GARCIA: Plus, sometimes the CBO does get something wrong. That's just to be expected, she says. Every estimate of the future relies on some assumptions about what's going to happen. So for example, if a tax cut passes, the CBO will give an estimate for how much less money the government will get in tax revenues. But if the economy grows faster or slower than expected, that estimate might end up being a little off. Alice also points to the example of Obamacare.

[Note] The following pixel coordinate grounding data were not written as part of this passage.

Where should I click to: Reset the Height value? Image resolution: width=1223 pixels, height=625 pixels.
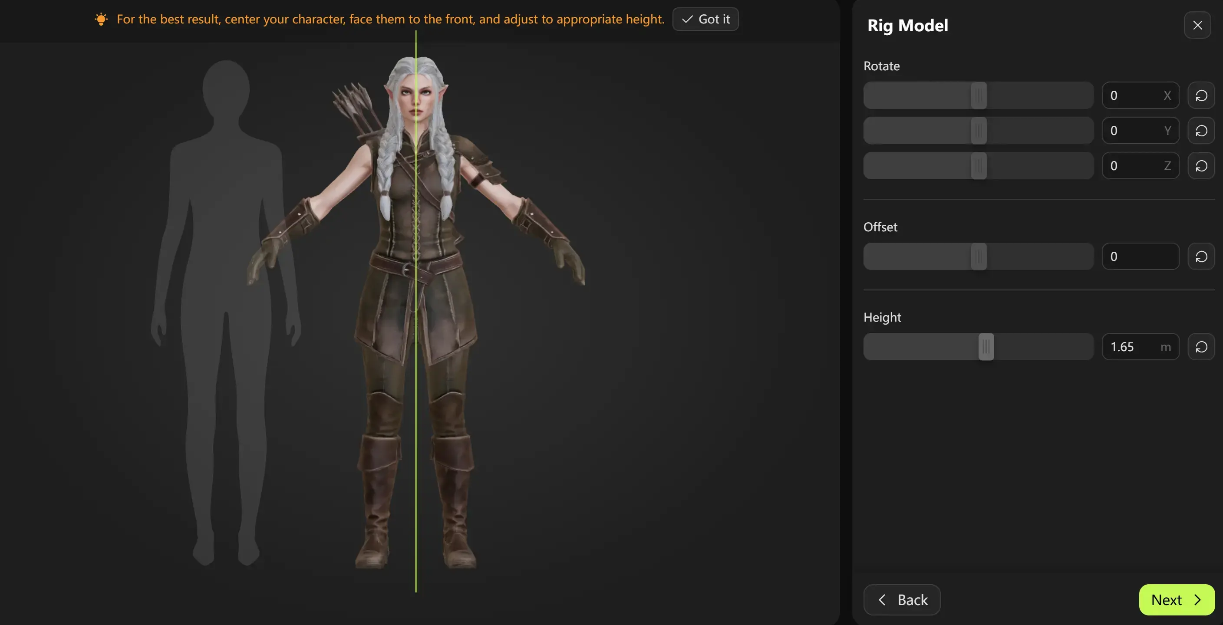click(1201, 347)
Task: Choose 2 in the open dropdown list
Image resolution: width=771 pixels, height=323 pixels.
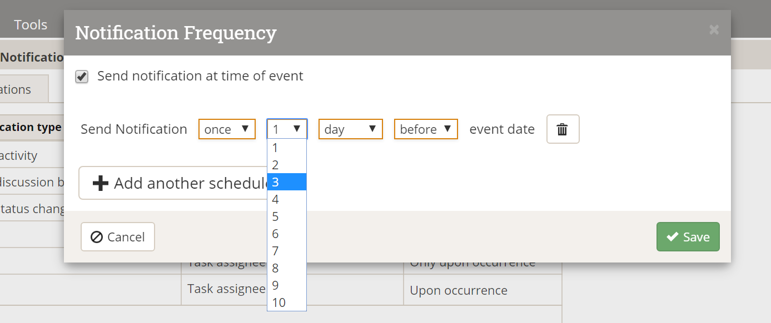Action: pyautogui.click(x=286, y=165)
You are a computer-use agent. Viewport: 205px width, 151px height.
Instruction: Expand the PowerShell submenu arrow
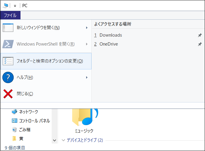click(x=87, y=44)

RIVLIN: Subsidizing insurance for uninsured people - that hadn't been done before on any national scale. So they didn't really know how many people would take advantage of this, how many people wanted to buy the insurance with the subsidy, and therefore, how much would it cost? And they actually didn't do a very good job about estimating that. They thought there would be more people who would take up the offer of the subsidized insurance, and so they overestimated the cost.

KURTZLEBEN: So these are normal and sometimes even helpful criticisms. But Alice does say that there have been at least a couple of ways that the complaints from the Trump White House have differed from the complaints from prior administrations. First, the attempts to delegitimize the institution itself as opposed to just disagreeing with its conclusions have been more aggressive than usual.

RIVLIN: I think it's gotten a little bit worse because the hostility between the two parties and the sort of tribal warfare between the parties that we're engaged in at the moment has intensified all of those potentials for hostility to the CBO.

KURTZLEBEN: And on top of that, the complaints about the CBO haven't just come from the president's supporters. They've come from the very top.

GARCIA: So you had the perspective of having seen similar types of rhetoric thrown at the CBO.

RIVLIN: Yes, but never from the president himself. That was a little startling.

GARCIA: Specifically, the president retweeted a criticism of the CBO from the official White House Twitter account. Plus, the office has been attacked most prominently by his chief economic adviser and his head of the Office of Management and Budget.

KURTZLEBEN: Still, Alice says that the really egregious stuff like when Mick Mulvaney, who runs the Office of Management and Budget, said the CBO's day has come and gone, that stuff has mostly died down. And Alice says part of the reason is that there's no real substitute for the CBO.

RIVLIN: It's really important for the Congress to have an organization of competent analysts who are trying as hard as they can to get the numbers right and to produce unbiased analysis. They don't always get it right, but A, they're right a lot of the time, and B, you don't have an alternative. If you say, well, we'll make up a number of our own or we'll ask some academic or some think tank, those people are not necessarily very well-equipped to do the analysis. And they may have a strong bias of their own.